4.1 Problem Description

On another battery protection board, MOSFETs smoked and were destroyed during short-circuit testing. The failure was reproducible across multiple boards.

MOSFETs smoked and were destroyed during short-circuit testing

4.2 Root-Cause Hypothesis

Theoretical causes for short-circuit-driven MOSFET failure include hardware defects, incorrect component selection, or junction overheating leading to breakdown. Testing pointed to a hardware/material issue that caused the junction temperature to exceed limits. Replacing the MOSFET with a higher-performance device or shortening the MOSFET turn-off time eliminated the failure. The following sections present waveform observations and theoretical calculations supporting this conclusion.

4.3 Reproduction and Waveforms

Two test setups were prepared: one where the MOSFET failed and one where it survived. Oscilloscope captures recorded VDS, VGS and ID. (Yellow: VGS, Blue: VDS, Red: ID.)

Figure 5 shows the failure waveform. After the short circuit occurs the controller issues a turn-off command and the current (red) starts to decrease, but near the end the MOSFET is punched through and current rapidly rises again.

Figure 6 shows a non-failure waveform for a modified circuit that reduced the MOSFET turn-off time from 124 us to 82.4 us; with the shorter turn-off the MOSFET no longer failed.

failure waveform

a non-failure waveform for a modified circuit

4.4 Theoretical Analysis 1

Test conditions: pack voltage = 56 V; single-MOS instantaneous peak current at short = 234 A; MOS turn-off interval = 124 us.

During the turn-off interval the current falls from peak to zero while VDS rises from zero to the full voltage. The instantaneous power waveform resembles the product of two linear ramps. The analysis approximates a maximum effective power Pmax = 0.5*Vmax * 0.5*Imax. For safety margin, the calculation assumes the dissipated power equals this Pmax throughout the interval.

Using the device SOA chart, select a representative point at 28 V and 117 A; the intersection corresponds to approximately 100 us. Under the assumed power level P = 0.5*56 V * 0.5*234 A, the MOSFET can only safely withstand about 100 us. This explains why a 124 us turn-off allowed damage while an 80 us turn-off did not.

4.5 Theoretical Analysis 2: Junction Temperature

Examining junction heating provides further insight into why the SOA limit is exceeded. The MOSFET datasheet lists RθJC = 0.68 °C/W.

Measured durations: short-circuit pulse 255 us; turn-off intervals of interest: 120 us and 80 us.

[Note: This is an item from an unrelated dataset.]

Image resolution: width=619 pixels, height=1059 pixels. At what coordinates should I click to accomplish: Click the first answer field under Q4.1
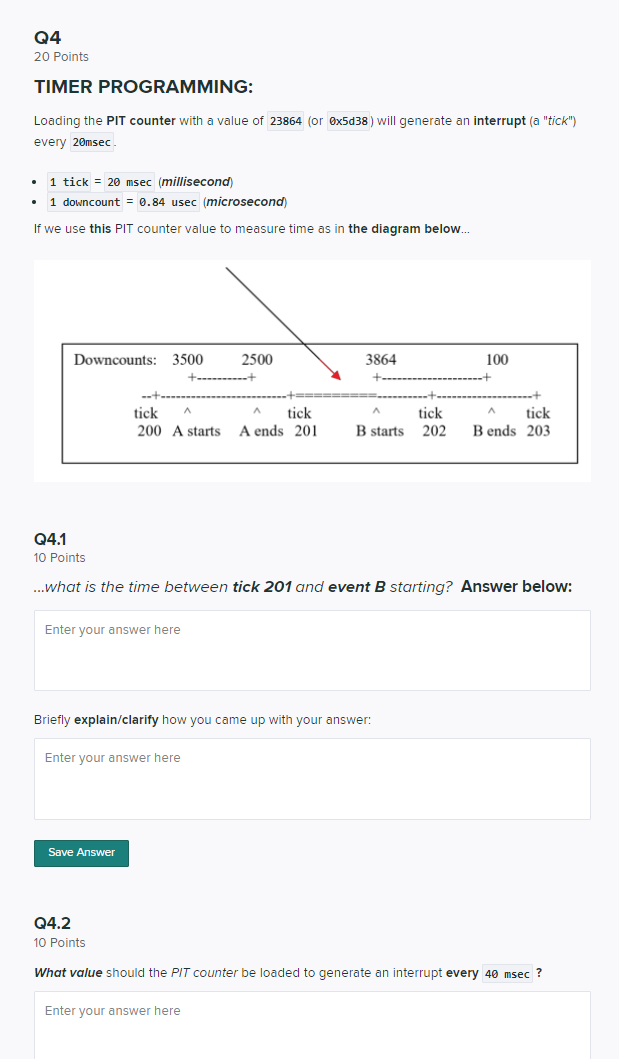[312, 649]
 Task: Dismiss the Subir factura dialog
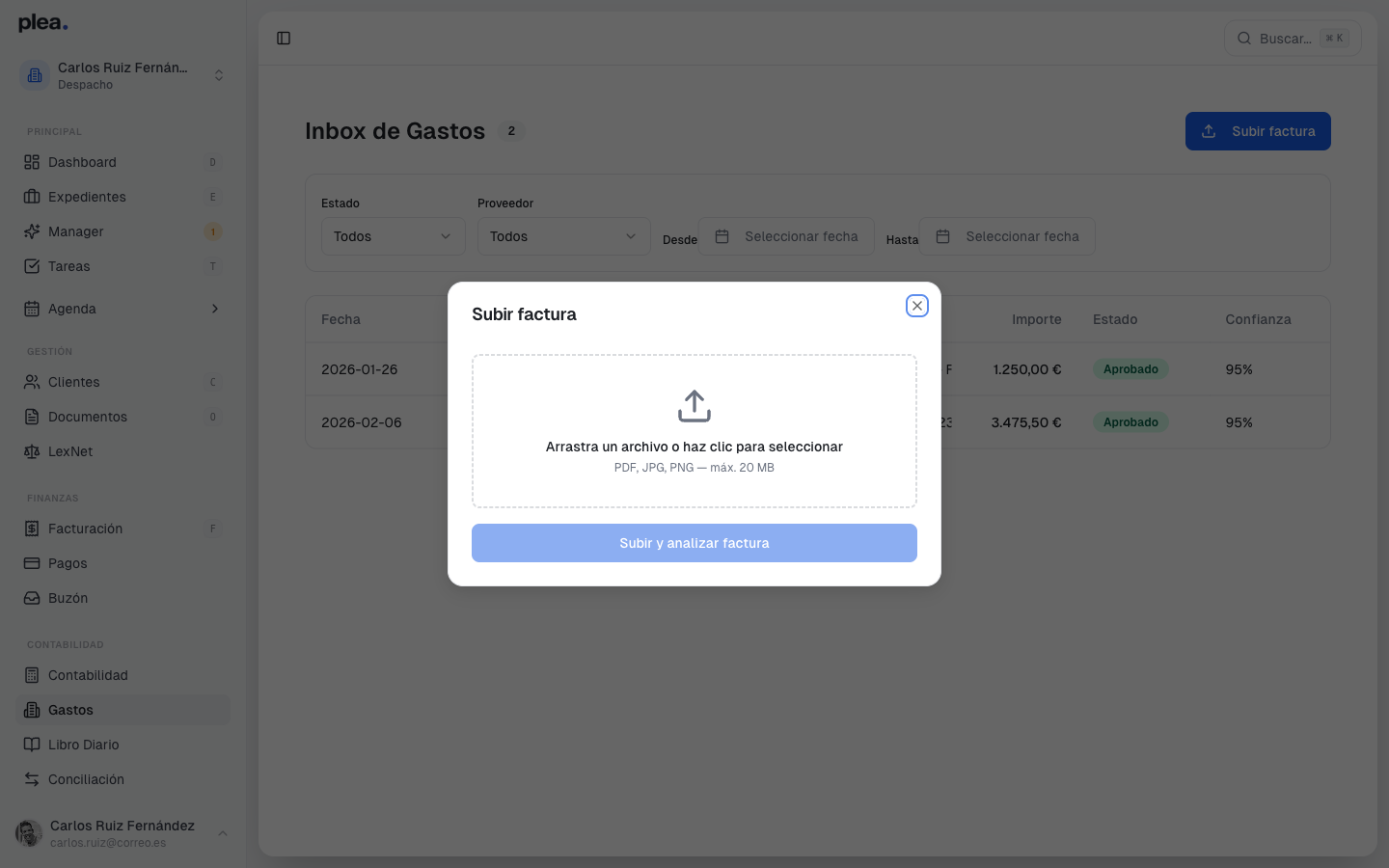pos(917,305)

From the device transient thermal curves, the thermal factors are approximately:

255 us pulse: factor ≈ 0.14 → effective thermal resistance = 0.14 * 0.68 = 0.0952 °C/W
120 us turn-off: factor ≈ 0.06 → effective thermal resistance = 0.06 * 0.68 = 0.0408 °C/W
80 us turn-off: factor ≈ 0.045 → effective thermal resistance = 0.045 * 0.68 = 0.0306 °C/W

Temperature rise due to the short 255 us pulse (I^2R heating):

DeltaT_short = 0.0952 °C/W * I^2 * R = 0.0952 * 234^2 * 0.0035 ≈ 18.24 °C

Temperature rise during 120 us turn-off (power-based):

DeltaT_120 = 0.0408 °C/W * Pmax = 0.0408 * (56 V / 2 * 234 A / 2) ≈ 133.28 °C

Temperature rise during 80 us turn-off:

DeltaT_80 = 0.0306 * Pmax ≈ 99.96 °C

Assuming ambient temperature = 40 °C:

120 us turn-off: junction ≈ 40 + 18.24 + 133.28 = 191.52 °C
80 us turn-off: junction ≈ 40 + 18.24 + 99.96 = 158.2 °C

The device datasheet maximum junction temperature = 175 °C, so the 120 us case exceeds the limit and the 80 us case stays below it. This matches the observed failures and survivals.

The MOSFET datasheet

The MOSFET datasheet2

4.6 Mitigation

Possible remedies tested and verified:

Use MOSFETs with higher SOA/thermal performance.
Reduce MOSFET turn-off time to shorten the duration of high dissipation.
Parallel additional MOSFETs to share current and reduce per-device stress.

All three approaches were validated experimentally.

5. Conclusion

The two cases demonstrate that MOSFET selection and system-level gate control are critical. Every relevant parameter must match the intended use case; mismatched devices, insufficient gate drive, or excessive dissipation time can lead to overheating, junction over-temperature, SOA violations, and device failure.